Lenny Kravitz / Let Love Rule (1989)

Let Love Rule

ジャケに占める顔の割合としてはおそらく、キングカーティスのフィルモアライブとかジャッキーロマックスのスリーなどとならび、史上トップクラスじゃなかろうか。

レニクラは、好きなミュージシャントップ10には余裕で入らないし、無人島レコードにもおそらく入らない。しかし僕にとって常に特別な存在であり続けている。なんというか、僕の作曲の先生みたいな人だからだ。いや、面識はありませんよ。
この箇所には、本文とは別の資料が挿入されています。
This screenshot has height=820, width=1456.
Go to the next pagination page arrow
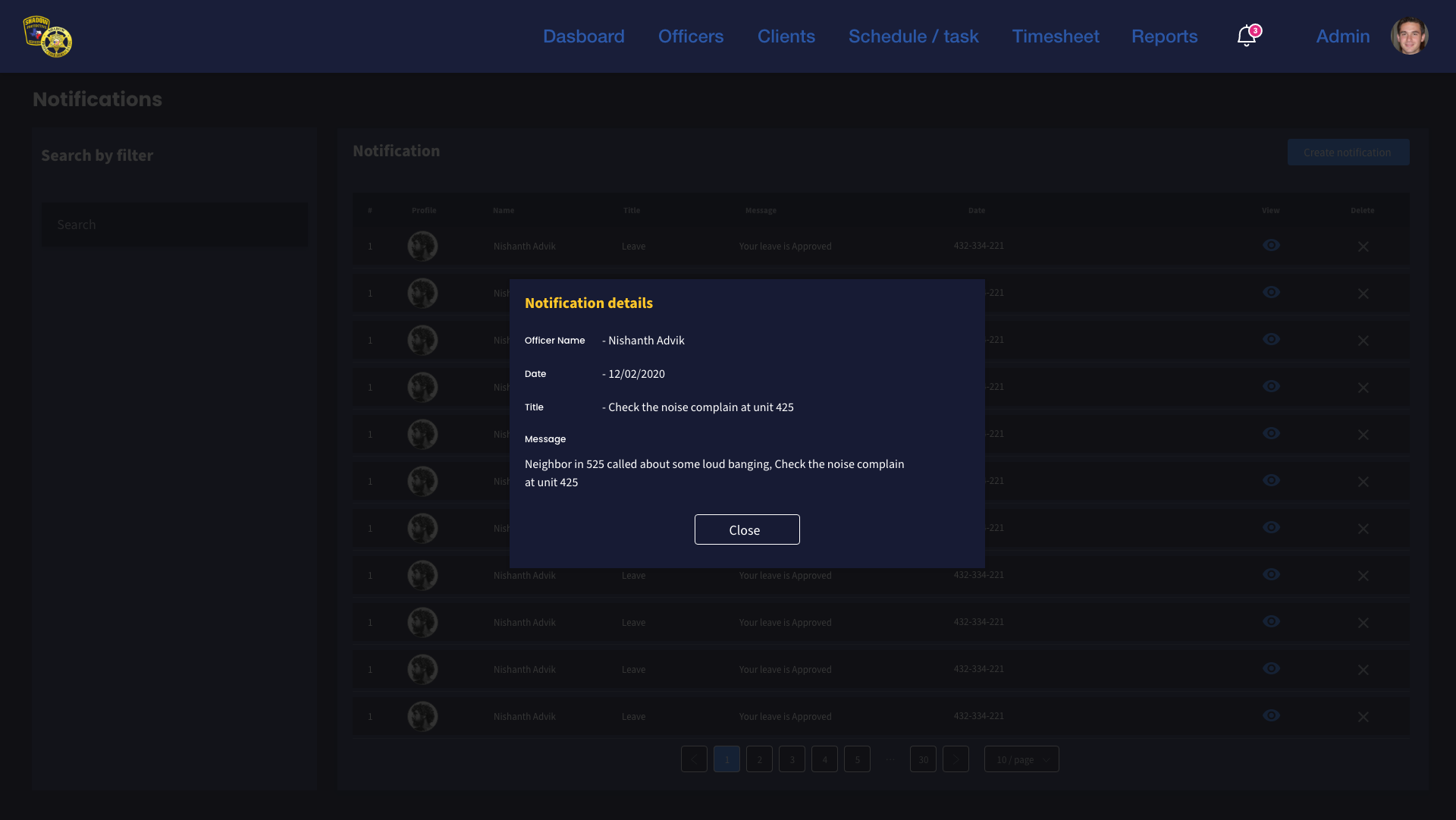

でも、曲作りにおいては、ある意味最大級の影響を受けているかもしれない。

というのも、このレニクラのファーストは僕の「耳コピ」の教典なんであり、生まれてはじめて耳コピったのはアルバム冒頭を飾る「Sittin' On Top Of The World」なんであります。あ、おれってひょっとしたらギター弾けるじゃん、と思ったのはこの時がはじめてっす。続けてタイトル曲「Let Love Rule」や「Mr. Cab Driver」もすんなりマスター(異常に簡単なんだけど)、さらには「Rosemary」を耳コピしたところで、さらばバンドスコア、さらばタブ譜、である。

ついでに、ベースについては「Fear」っていうメチャクチャ好みのファンクロッックがあって、この隙間だらけのイカしたベースラインを一生懸命練習したなあ。

そんなわけで、このアルバムを浴びるように聴きつつ楽器を覚えていったり、曲を作り始めたもんで、知らず知らずレニクラっぽくなることが多々あります。今でもある。一応ジミヘンのつもりだったり、ボブマーリーのつもりだったり、カーティスメイフィールドのつもりだったり、ジョンレノンのつもりだったりして作りはじめても途中で、あれ、レニクラだなあって。それか、自分では完全にジミヘンぽく完成させたつもりが、人からはレニクラだねって言われたり。要は、好きな音楽が一緒なんですよね。

もうひとつ、決定的に、おれとレニクラはどこか見えないところでつながっているのだ!、と確信したことがあって、4枚目の『Circus』ってアルバムに、その時おれが作りかけていた曲が収録されていたの、しかも2曲ね。コード進行が同じとかそういう問題じゃなくて、メロディの細かいニュアンスとかアレンジのイメージとかがまったく同じだったの、わかる?まあ、いいや。

レニクラは基本的に、セルフプロデュース/ワンマンレコーディングの人で、そこにもシンパシー。でもスティービーワンダーとかトッドラングレンとかプリンスといった「全部自分でやりたいんだもん道」の偉大な先人達とはちょっと違うんだよね。そこまで人間離れした病的な才能みたいなものはあまり感じない。失礼かもしれないが、ちょっとがんばれば手が届きそうな感覚があるのだ。

プリンスのライブビデオ『Rave Un2 The Year 2000』にレニクラがゲスト出演していて、ラリーグラハムと殿下に挟まれて若干萎縮気味の姿に思わず、がんばって!と声をあげてしまうのであります。

結局、レニクラはこのファーストが一番好きです。以降のアルバムにも良い曲はたくさんあるけど、アルバム全体としての気合いみたいなものが違います。全楽器、全パートの細部にまで、もの凄い愛情を感じます。

そうそう、先日ライブの打ち上げで「好きなドラマーは誰か」というようなことを訊かれて咄嗟に思いつかず「えーと、レヴォンヘルム」とか答えておきましたが、レニクラのドラム大好きです。